Il messaggio di Ochalan si può sintetizzare così: "sappiamo che la Turchia non ha fatto nulla per il processo di pace, certamente il cammino verso la pace è lungo e difficoltoso, forse occorre dare più tempo per attendere una risposta, comunque condividerò tutto ciò che i Kurdi, le Kurde e il PKK decideranno".
Il testo integrale verrà inviato e tradotto nel più breve tempo possibile; anche noi, seppur presenti, non abbiamo capito completamente la lettera di Apo perché mancava la traduzione in Inglese.
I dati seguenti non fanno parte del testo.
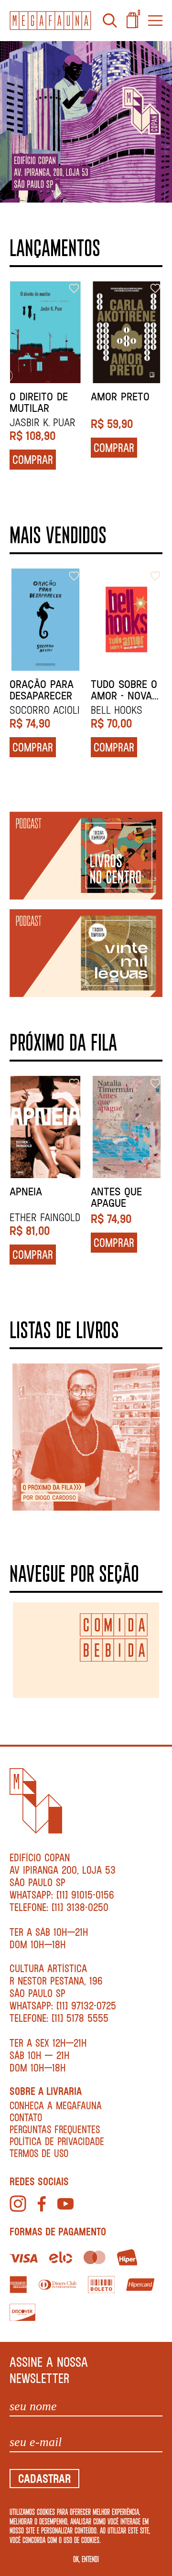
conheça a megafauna (56, 2105)
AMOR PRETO (120, 396)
Ieri, con una legge emessa in poche ore, il governo turco ha chiuso Twitter violando il diritto di libertà di espressione e accesso all'informazione di tutta una nazione.

Per il gruppo Amed
Nelly e Caterina

mercoledì 19 marzo 2014

Prima giornata della delegazione ad Amed

La nostra prima giornata in Kurdistan è stata particolarmente intensa; dopo aver incontrato i giovani del MKM Dicle Firat e i cantastorie nella casa dei Deng Bej, che mantengono viva la cultura e le tradizioni Curde, siamo andati al parco Hewwsel, la Gezy Park di AMED.
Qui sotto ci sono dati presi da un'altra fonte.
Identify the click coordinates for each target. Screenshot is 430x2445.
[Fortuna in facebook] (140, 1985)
Un gruppo di studenti presidia una immensa distesa di prati e boschi per impedire la costruzione di condomini, abitazioni e supermercati. Il presidio dura da 20 giorni col sostegno del BDP e dei movimenti ecologisti Kurdi. La presenza dei militari è concreta, sopra di noi infatti volava un elicottero militare e autoblindo presidiano gli accessi. 
Un altro incontro interessante è stato con DOHK, il movimento di liberazione delle donne che si battono per il rispetto dei diritti delle donne e contro la violenza di genere.
È una lotta particolarmente difficile perché devono scontrarsi col maschilismo delle forze dell'ordine, dei giudici, degli imam. Un'altra piaga è il matrimonio combinato: ragazze giovanissime, spesso minorenni, vengono vendute dalle famiglie a uomini ben più vecchi di loro; oppure vengono ufficiati dagli imam matrimoni tra minorenni.
Concludiamo la giornata con la visita della sede del BDP di Baglar, dove condividiamo il clima festoso dei membri del partito che si augurano di vincere le elezioni in tutte e 5 le municipalità.

Per il gruppo AMED
Caterina e Nelly

lunedì 11 luglio 2011

Libertà di esistere

E' disponibile il DVD "Libertà di esistere" , reportage di fotografia sociale sul Kurdistan turco, realizzato dall'Associazione "Le Giraffe".

sabato 12 marzo 2011

In attesa della partenza

Giovedì 17 marzo , per l'ottavo anno consecutivo partirà da Parma Fidenza e Fiorenzuola una delegazione di osservatori con meta il Kurdistan turco, la zona orientale della Turchia popolata da una maggioranza kurda, cui sono negati molti diritti fondamentali. Durante il viaggio che avrà come evento caratteristico la partecipazione al Newroz 2011, il capodanno kurdo festeggiato a cavallo del 21 marzo, documenteremo la nostra esperienza con racconti e immagini in diretta. Nel frattempo c'è l'occasione di leggere articoli e vedere immagini delle precedenti esperienze sulla pagina kurda del sito di Marco Cavallini, dove sono ospitati anche interessanti links per approfondire la questione kurda.